What Companies Don’t Say (But Do Write)
Corporate taxes often seem like an obscure and technical topic, far removed from the concerns of everyday life. Yet, they affect nearly everything: how much governments can spend on schools or infrastructure, how shareholders value companies and even whether a business is playing fair in the economic game. Taxes represent one of the most substantial costs facing companies today, with important implications for their business operations. The problem? Understanding a company’s tax behavior is surprisingly difficult, even for professionals who do it every day.
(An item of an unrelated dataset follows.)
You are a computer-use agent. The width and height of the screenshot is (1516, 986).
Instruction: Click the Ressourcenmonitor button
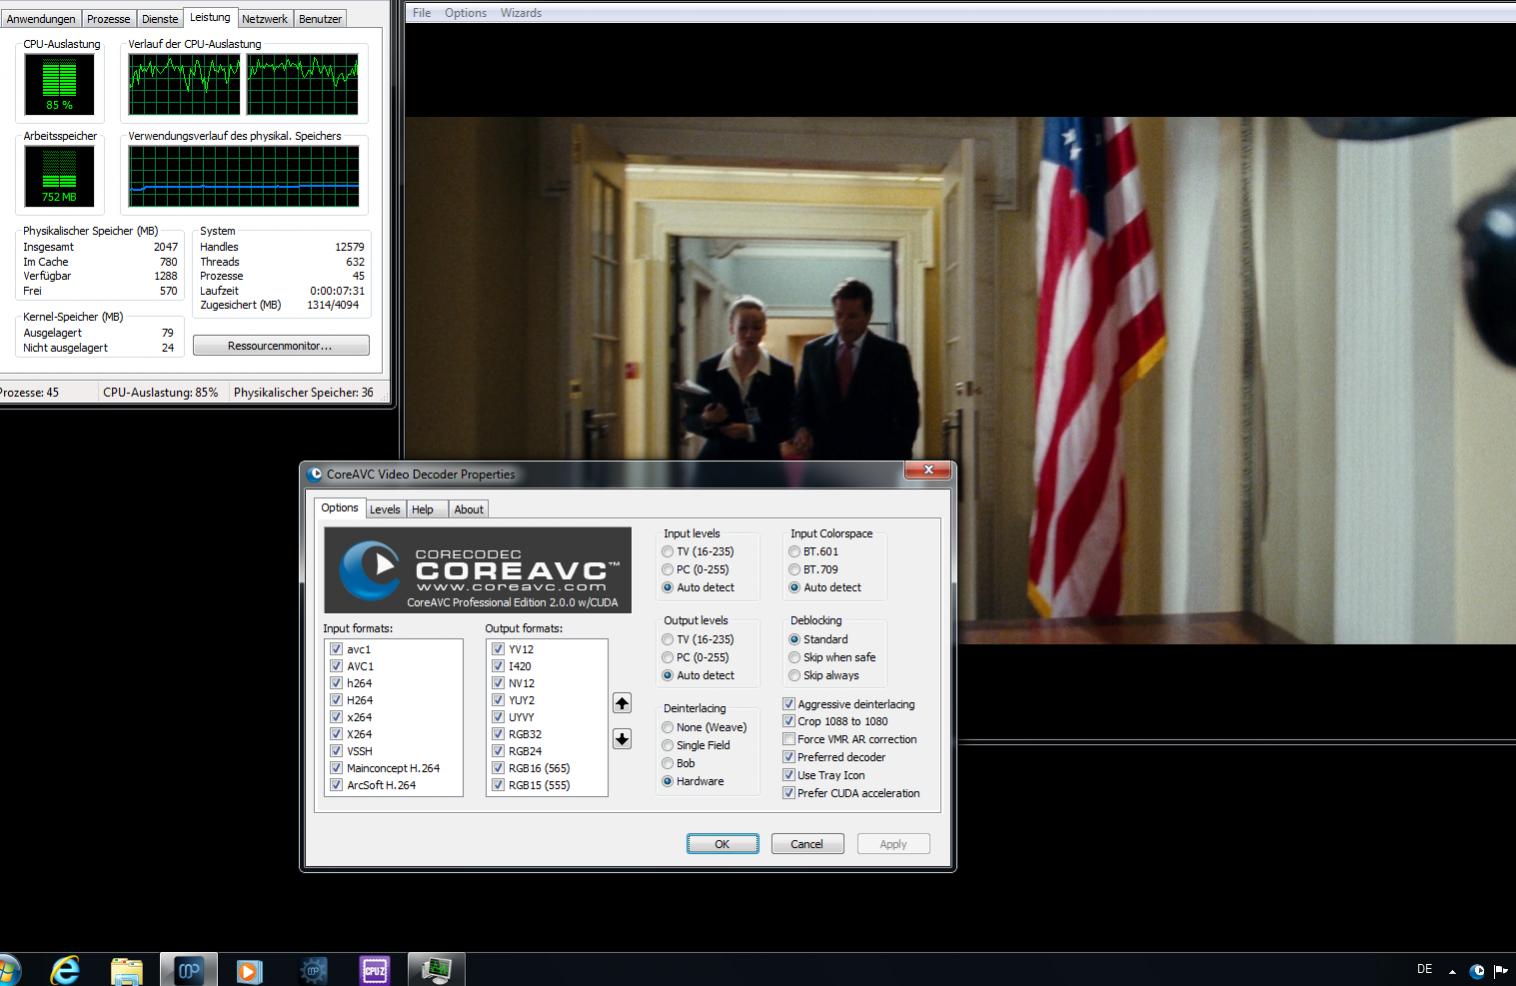(281, 346)
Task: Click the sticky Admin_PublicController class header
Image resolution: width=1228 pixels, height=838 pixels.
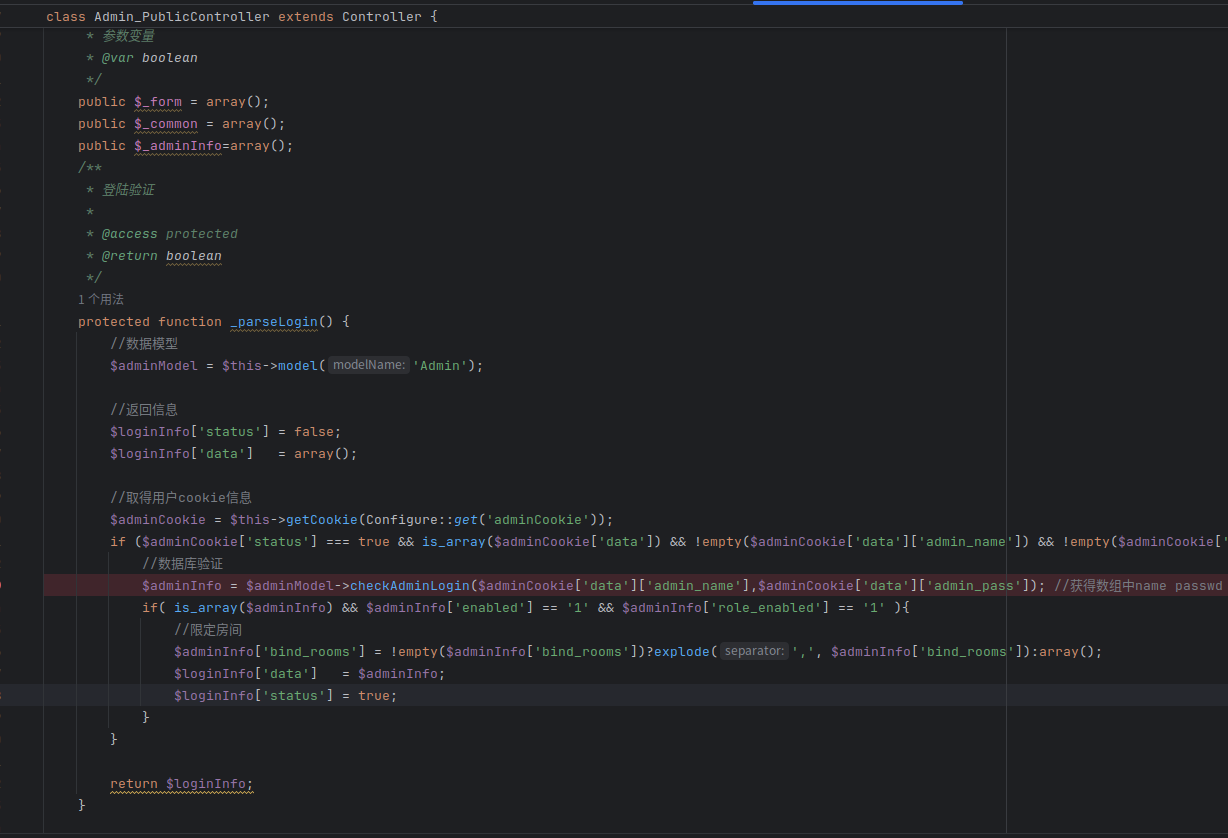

One reason is that companies are not exactly eager to “spell things out”. Talking too much about their tax strategies can draw unwanted attention from competitors and tax authorities alike. As a result, what is publicly disclosed about taxes in corporate reports tend to be cryptic, usually highly standardized and buried in dense language. But what if, hidden in all that text, companies are telling us more that we think? In a study forthcoming in the Review of Accounting Studies, together with Olga Bogachek and Antonio De Vito, we examine whether recent advances in natural language processing and machine learning can help corporate stakeholders better forecast companies’ tax outcomes. We looked at 14 years of US corporate filings and used topic modeling to “read between the lines” of thousands of annual reports and to quantify what companies were saying in those reports. Such measures of textual content were then added to machine learning models developed to predict tax outcomes like companies’ effective tax rates, cash taxes paid and amounts paid as settlements to revenue authorities.
The results were striking. Even when companies don’t say much directly about taxes, the way they talk about other things — internal controls, corporate structure, mergers or regulatory risks — can reveal a lot about their likely tax outcomes. In fact, when we used these indirect clues to forecast real-world tax results, we were able to cut prediction errors by more than half.
Why does this matter?
First, for investors and lenders, it means better information for evaluating financial risks. For policymakers and tax authorities, it offers a new lens to spot aggressive or unsustainable tax practices before they make headlines. And for society at large, it hints at a path toward greater accountability: if stakeholders can extract meaningful insights from what companies do say, even if indirectly, it could pressure firms to be more transparent and responsible in their tax behavior. Second, today’s corporate reports are long, complex and often overwhelming. That is partly why many readers skip over them. But with the right tools, we can turn this ocean of words into actionable information. Our work shows that artificial intelligence and machine learning are not just buzzwords: they can help make sense of complexity and bring clarity to topics that affect us all.
In a time of growing concern over corporate fairness and fiscal responsibility, understanding how companies manage their taxes is no longer just a job for specialists. It’s a matter of public interest. And if companies won’t always tell us directly, we now have better ways to listen carefully to what they’re saying between the lines.